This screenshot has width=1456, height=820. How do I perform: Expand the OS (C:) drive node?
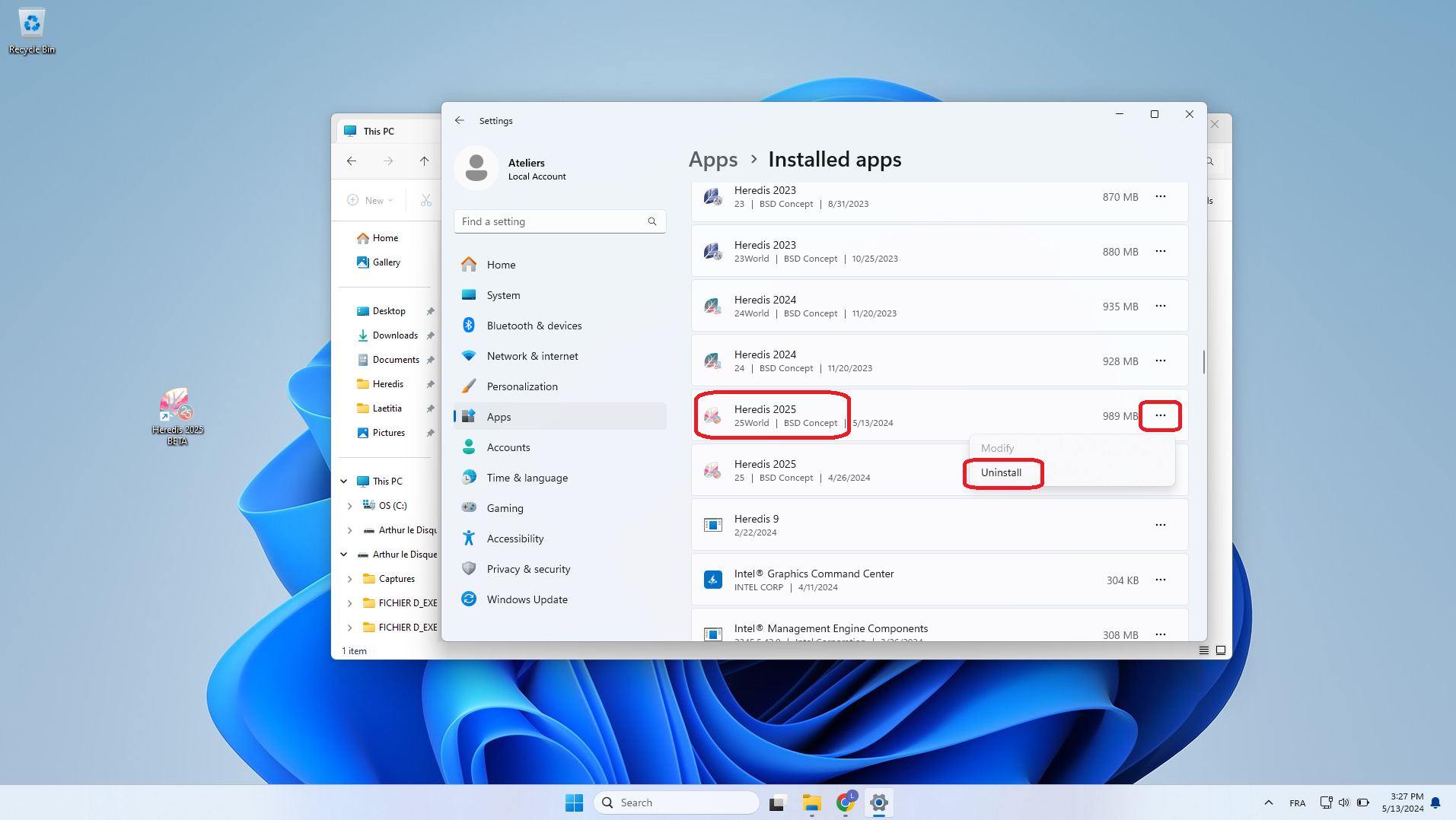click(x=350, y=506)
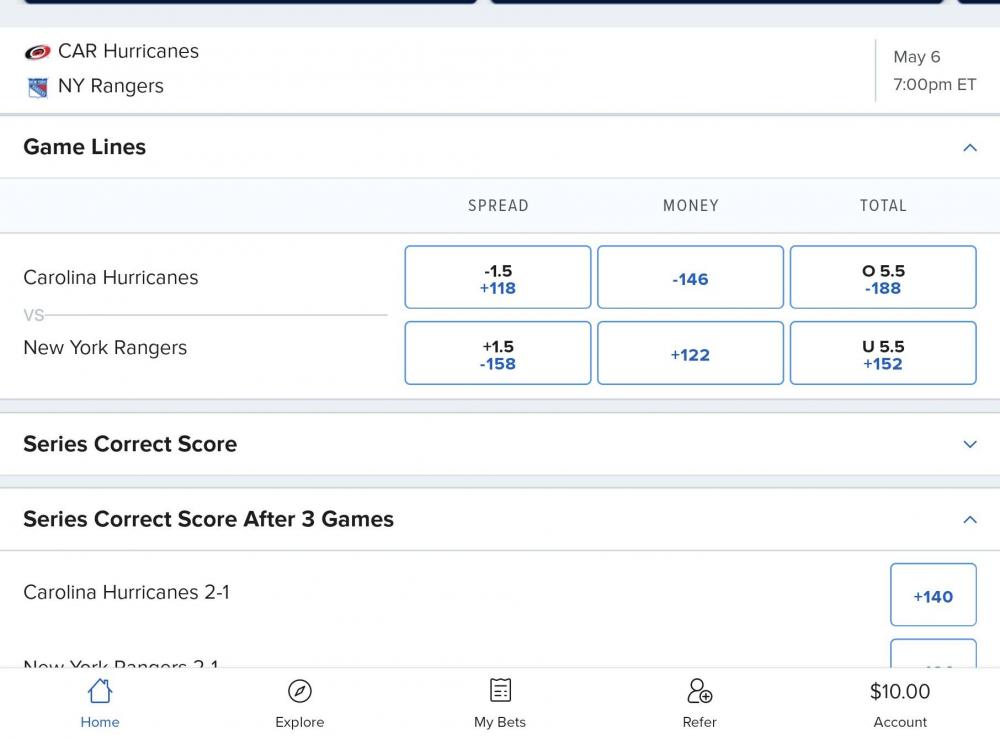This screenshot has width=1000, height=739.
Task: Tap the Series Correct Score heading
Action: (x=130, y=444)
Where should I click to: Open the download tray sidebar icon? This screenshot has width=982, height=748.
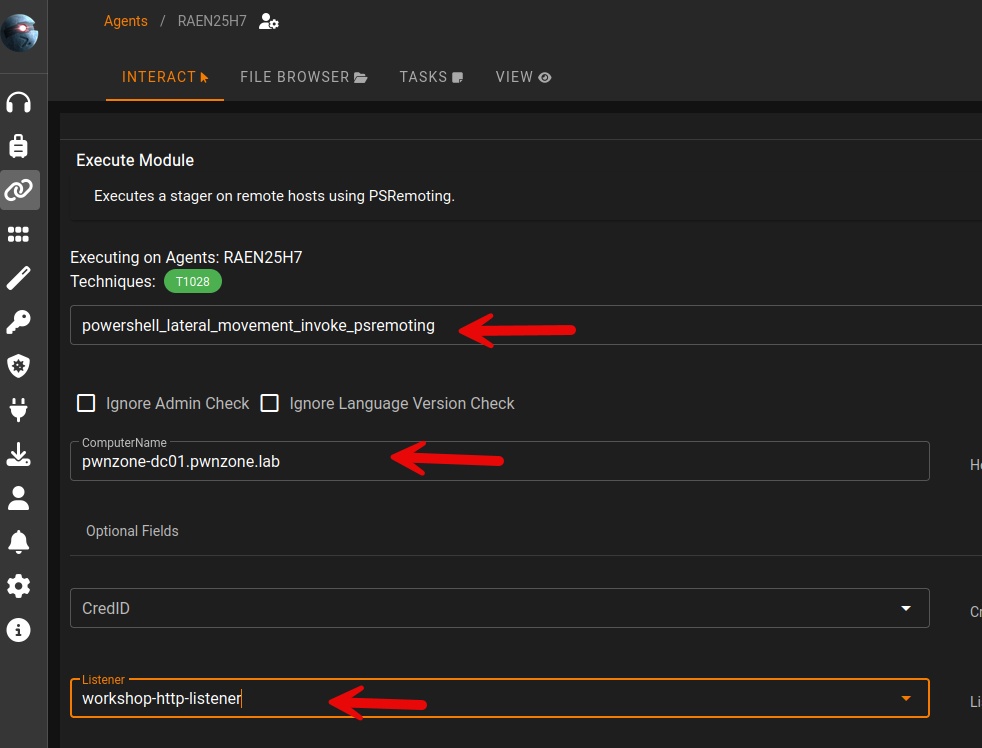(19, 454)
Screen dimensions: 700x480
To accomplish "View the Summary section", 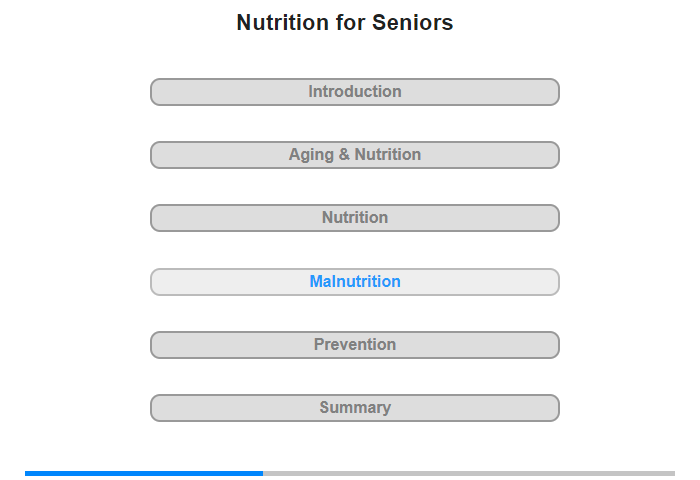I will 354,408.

------------------------------------

◆ Directions for this task ◆
Restate each line from the start of the listing through the line bearing "Screen dimensions: 700x480" word for word. Drop the pictures.

◆ Response area ◆
This screenshot has width=1456, height=820. How do I perform: Expand the OS (C:) drive node?
click(x=350, y=506)
This screenshot has width=1000, height=739.
Task: Tap the Series Correct Score heading
Action: (x=130, y=444)
Where should I click to: Open the download tray sidebar icon? This screenshot has width=982, height=748.
(19, 454)
Screen dimensions: 700x480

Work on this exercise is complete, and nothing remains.